PROMPT: Write out, precisely and in full, each line of the material.

DATA TO PROCESS:
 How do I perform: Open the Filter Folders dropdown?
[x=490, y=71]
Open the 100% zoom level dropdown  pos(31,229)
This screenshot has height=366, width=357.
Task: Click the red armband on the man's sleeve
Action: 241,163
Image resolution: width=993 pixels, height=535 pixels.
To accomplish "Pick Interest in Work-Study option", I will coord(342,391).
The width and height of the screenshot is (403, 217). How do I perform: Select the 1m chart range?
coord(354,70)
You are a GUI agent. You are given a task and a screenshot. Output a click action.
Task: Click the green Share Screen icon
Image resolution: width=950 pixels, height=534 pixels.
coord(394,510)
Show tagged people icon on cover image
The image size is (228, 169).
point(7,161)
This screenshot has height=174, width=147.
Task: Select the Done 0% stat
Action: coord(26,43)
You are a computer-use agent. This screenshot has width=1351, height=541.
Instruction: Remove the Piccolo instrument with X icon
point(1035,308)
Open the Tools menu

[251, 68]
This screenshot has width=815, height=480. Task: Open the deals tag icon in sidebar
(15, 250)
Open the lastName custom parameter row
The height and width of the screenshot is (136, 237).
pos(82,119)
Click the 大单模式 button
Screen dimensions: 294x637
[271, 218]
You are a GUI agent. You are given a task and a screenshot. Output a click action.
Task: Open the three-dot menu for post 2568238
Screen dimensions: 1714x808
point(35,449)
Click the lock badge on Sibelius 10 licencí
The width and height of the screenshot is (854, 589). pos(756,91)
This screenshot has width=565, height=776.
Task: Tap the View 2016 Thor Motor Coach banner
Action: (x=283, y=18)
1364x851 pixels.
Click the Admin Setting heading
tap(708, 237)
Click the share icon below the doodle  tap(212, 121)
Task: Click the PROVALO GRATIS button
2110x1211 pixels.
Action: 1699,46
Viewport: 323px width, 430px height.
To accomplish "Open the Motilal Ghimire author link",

SOLVED EXERCISE:
 How do I perform: Open the Filter Folders dropdown?
[x=490, y=71]
Open the 100% zoom level dropdown  pos(31,229)
This screenshot has height=366, width=357.
Task: Click the red armband on the man's sleeve
Action: 241,163
Image resolution: width=993 pixels, height=535 pixels.
To accomplish "Pick Interest in Work-Study option", I will coord(342,391).
The width and height of the screenshot is (403, 217). How do I perform: Select the 1m chart range?
coord(354,70)
You are a GUI agent. You are given a task and a screenshot. Output a click action.
Task: Click the green Share Screen icon
Image resolution: width=950 pixels, height=534 pixels.
coord(394,510)
Show tagged people icon on cover image
The image size is (228, 169).
point(7,161)
This screenshot has height=174, width=147.
Task: Select the Done 0% stat
Action: coord(26,43)
You are a computer-use agent. This screenshot has width=1351, height=541.
Instruction: Remove the Piccolo instrument with X icon
point(1035,308)
Open the Tools menu

[251, 68]
This screenshot has width=815, height=480. Task: Open the deals tag icon in sidebar
(15, 250)
Open the lastName custom parameter row
The height and width of the screenshot is (136, 237).
pos(82,119)
Click the 大单模式 button
Screen dimensions: 294x637
[271, 218]
You are a GUI agent. You are given a task and a screenshot. Output a click action.
Task: Open the three-dot menu for post 2568238
Screen dimensions: 1714x808
point(35,449)
Click the lock badge on Sibelius 10 licencí
The width and height of the screenshot is (854, 589). pos(756,91)
This screenshot has width=565, height=776.
Task: Tap the View 2016 Thor Motor Coach banner
Action: (x=283, y=18)
1364x851 pixels.
Click the Admin Setting heading
tap(708, 237)
Click the share icon below the doodle  tap(212, 121)
Task: Click the PROVALO GRATIS button
2110x1211 pixels.
Action: 1699,46
Viewport: 323px width, 430px height.
To accomplish "Open the Motilal Ghimire author link",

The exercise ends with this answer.